As per SEEDS methodology, the prototype transitional home is always built for one of the families most in need within the village. In this case, it is Lata Mallik, a physically challenged (hearing impaired) single woman, from a marginalized Scheduled Caste community in Biripadia. The village is about 15 km from Puri, with families who mainly landless and daily wage labourers. The families survived the cyclone under an uprooted tree.

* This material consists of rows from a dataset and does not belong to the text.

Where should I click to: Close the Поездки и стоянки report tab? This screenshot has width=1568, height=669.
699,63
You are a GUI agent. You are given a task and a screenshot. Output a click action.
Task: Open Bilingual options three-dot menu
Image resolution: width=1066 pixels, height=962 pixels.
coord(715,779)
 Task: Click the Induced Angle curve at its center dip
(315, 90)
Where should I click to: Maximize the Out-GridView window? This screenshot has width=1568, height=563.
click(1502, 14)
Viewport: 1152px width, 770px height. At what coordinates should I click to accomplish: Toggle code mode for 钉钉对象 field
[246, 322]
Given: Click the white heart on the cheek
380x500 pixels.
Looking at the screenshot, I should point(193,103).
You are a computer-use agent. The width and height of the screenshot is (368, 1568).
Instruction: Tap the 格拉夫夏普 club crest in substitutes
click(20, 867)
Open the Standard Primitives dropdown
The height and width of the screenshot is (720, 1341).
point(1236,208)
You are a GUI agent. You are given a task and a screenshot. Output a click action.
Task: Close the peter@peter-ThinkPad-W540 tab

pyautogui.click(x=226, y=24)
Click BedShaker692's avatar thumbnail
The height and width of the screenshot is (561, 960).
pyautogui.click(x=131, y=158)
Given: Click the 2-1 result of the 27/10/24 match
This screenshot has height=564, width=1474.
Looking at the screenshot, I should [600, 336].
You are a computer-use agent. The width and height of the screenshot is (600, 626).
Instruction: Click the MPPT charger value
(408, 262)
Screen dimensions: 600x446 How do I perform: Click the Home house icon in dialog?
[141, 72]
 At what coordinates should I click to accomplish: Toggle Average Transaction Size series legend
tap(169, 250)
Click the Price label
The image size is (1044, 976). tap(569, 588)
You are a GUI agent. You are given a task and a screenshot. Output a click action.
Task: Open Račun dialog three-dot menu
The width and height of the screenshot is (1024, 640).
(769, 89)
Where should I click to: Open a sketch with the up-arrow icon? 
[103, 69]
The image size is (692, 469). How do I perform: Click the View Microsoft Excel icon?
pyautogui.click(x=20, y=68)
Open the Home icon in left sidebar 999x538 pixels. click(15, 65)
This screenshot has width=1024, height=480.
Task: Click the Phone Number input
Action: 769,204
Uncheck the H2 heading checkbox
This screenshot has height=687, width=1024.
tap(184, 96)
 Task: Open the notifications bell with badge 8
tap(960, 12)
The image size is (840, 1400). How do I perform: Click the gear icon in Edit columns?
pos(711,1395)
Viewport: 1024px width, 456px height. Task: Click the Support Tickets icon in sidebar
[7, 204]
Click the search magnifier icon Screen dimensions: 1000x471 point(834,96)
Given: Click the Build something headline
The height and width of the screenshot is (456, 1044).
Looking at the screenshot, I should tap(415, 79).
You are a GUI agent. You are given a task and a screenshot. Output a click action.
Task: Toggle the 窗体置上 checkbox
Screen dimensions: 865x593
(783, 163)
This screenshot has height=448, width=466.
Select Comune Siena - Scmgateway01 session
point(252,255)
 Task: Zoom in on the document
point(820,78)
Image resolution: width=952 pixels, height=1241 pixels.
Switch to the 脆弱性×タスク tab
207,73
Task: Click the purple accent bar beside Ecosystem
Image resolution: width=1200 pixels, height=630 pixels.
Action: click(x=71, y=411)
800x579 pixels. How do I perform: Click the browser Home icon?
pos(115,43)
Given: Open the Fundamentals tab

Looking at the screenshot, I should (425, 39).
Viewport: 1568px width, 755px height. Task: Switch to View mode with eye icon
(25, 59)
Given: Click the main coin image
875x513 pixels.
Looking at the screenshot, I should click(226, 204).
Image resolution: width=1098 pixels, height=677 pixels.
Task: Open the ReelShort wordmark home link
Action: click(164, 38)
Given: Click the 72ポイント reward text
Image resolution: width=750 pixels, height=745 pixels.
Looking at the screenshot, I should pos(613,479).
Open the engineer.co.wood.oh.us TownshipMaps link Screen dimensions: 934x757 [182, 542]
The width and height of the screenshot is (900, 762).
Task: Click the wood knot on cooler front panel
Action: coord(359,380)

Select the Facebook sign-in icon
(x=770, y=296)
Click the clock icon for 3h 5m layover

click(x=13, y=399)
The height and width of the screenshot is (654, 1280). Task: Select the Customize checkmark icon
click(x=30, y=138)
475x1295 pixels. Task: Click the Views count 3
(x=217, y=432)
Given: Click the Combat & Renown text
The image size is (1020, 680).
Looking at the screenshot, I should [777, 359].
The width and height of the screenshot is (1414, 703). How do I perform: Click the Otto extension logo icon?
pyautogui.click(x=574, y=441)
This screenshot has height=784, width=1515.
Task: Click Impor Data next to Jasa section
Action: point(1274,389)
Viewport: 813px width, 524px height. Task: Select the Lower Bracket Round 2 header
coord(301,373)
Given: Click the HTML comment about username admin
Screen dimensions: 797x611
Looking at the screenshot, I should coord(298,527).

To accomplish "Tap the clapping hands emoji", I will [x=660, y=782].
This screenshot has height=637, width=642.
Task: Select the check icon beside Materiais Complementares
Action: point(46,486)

Talking about the methodology and the need for transitional shelters, Manu Gupta, Co-founder, SEEDS said: “This first house to be rebuilt is a symbol of hope, in a setting where there is still devastation all around. We are very happy to hand over this first transitional shelter to Lata ji and look forward to a widespread momentum in reconstruction that leaves no-one behind.” Manu also presented the approach to government, UN, World Bank and civil society representatives in a state level consultation on post Fani reconstruction recently.
The cyclone-resistant transitional shelter uses a design that combines salvaged timber from uprooted trees and locally available bamboo. The design is truly local, increases sustainability and reduces the carbon footprint leading to saving of time, money and assets. At the same time, there is a considerable social dimension that comes through from the community-led process, the involvement of communities and the learning that gets left behind to help prevent future risk.
Talking about the recovery phase in Odisha, Jayanti Shukla, CEO, United Way Mumbai, said that United Way Mumbai is pleased to support the intervention for transitional shelters, as it fills a critical gap in recovery for families at the margins. “With the impending Monsoon, these families cannot survive in the tarpaulin and tents that they have received. We stand with these families in this time of acute need. We stand united for Odisha”, Shukla said.
The programme adopts an owner-driven approach, empowering house owners to give inputs in design and take the lead in construction. Over 500,000 homes across Odisha have been damaged due to Cyclone Fani and with monsoons approaching, putting a roof for the displaced families is a priority for SEEDS.